- DATA EXCERPTS -
########

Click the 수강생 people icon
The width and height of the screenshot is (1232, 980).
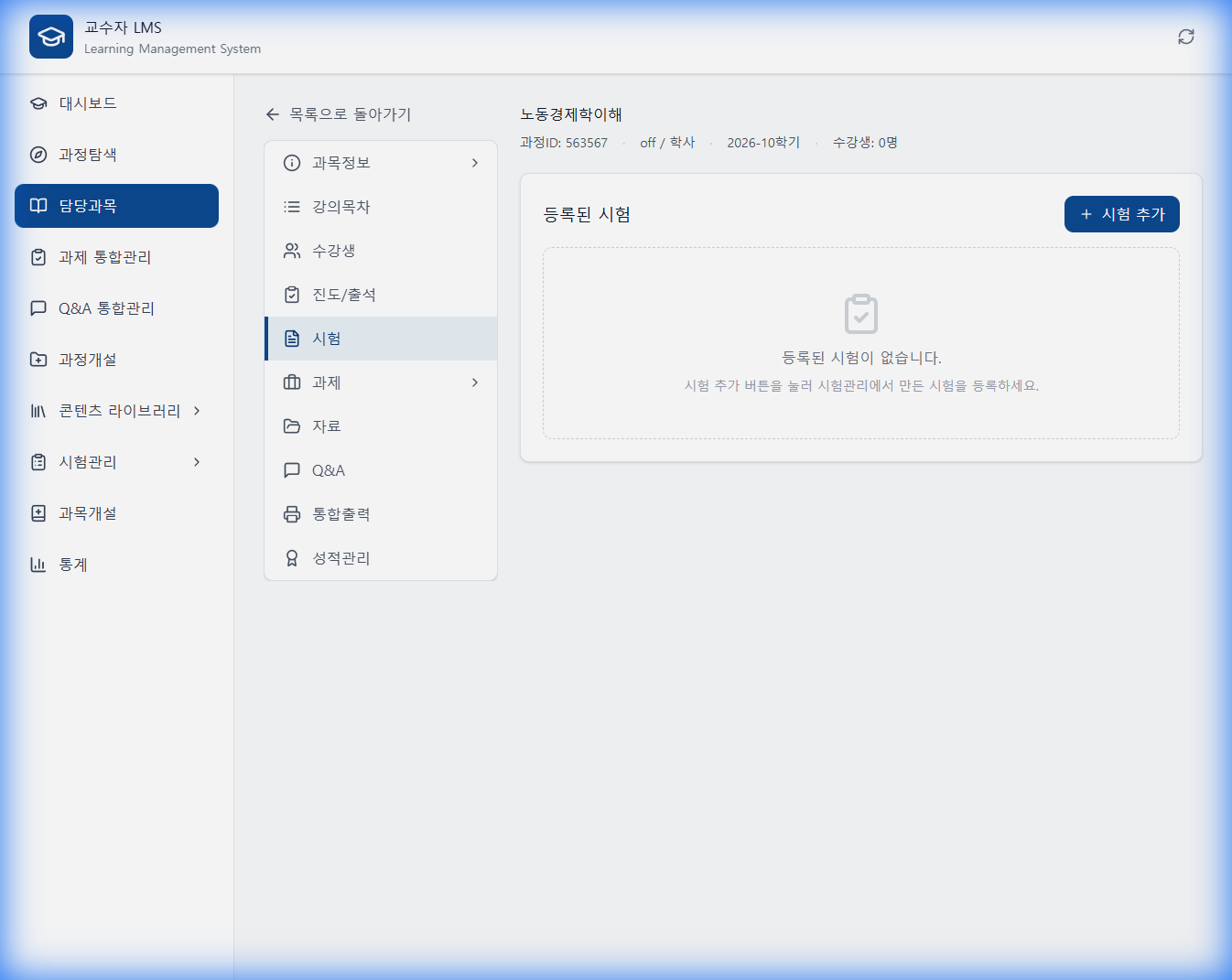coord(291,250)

########

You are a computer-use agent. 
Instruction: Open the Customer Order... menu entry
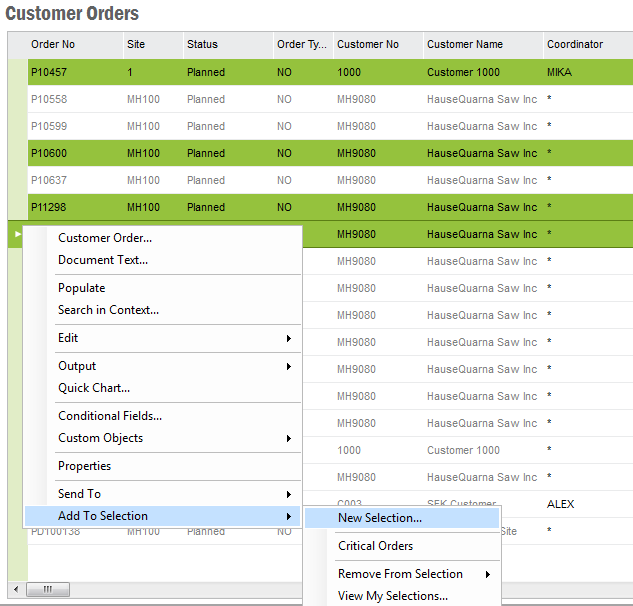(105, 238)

########

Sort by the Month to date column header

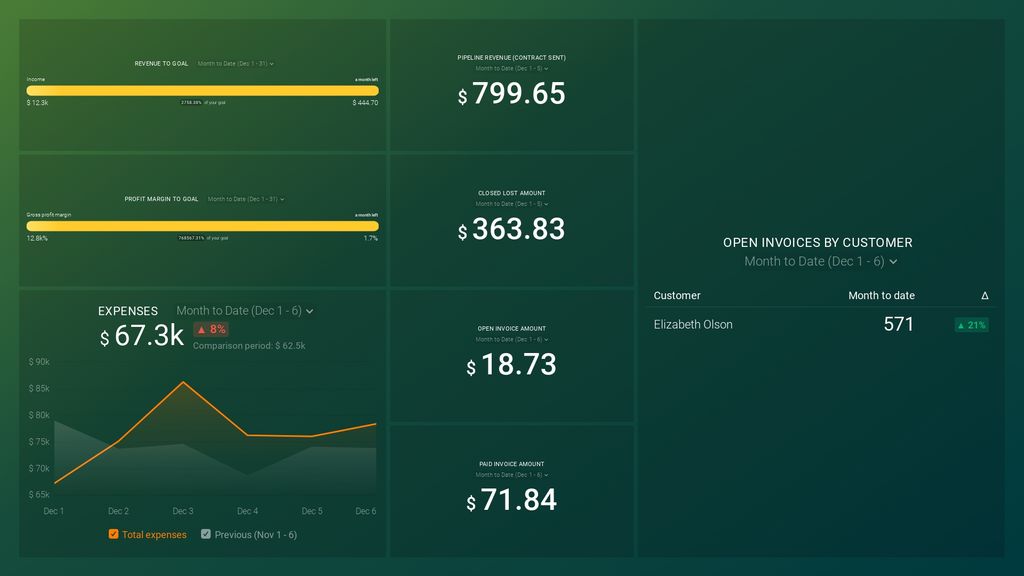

########

- WORK INSTRUCTIONS -
Locate each line of the material above that contains the word "width", and copy every such line in full.

- RESULT FOR THIS EXERCISE -
The width and height of the screenshot is (1232, 980).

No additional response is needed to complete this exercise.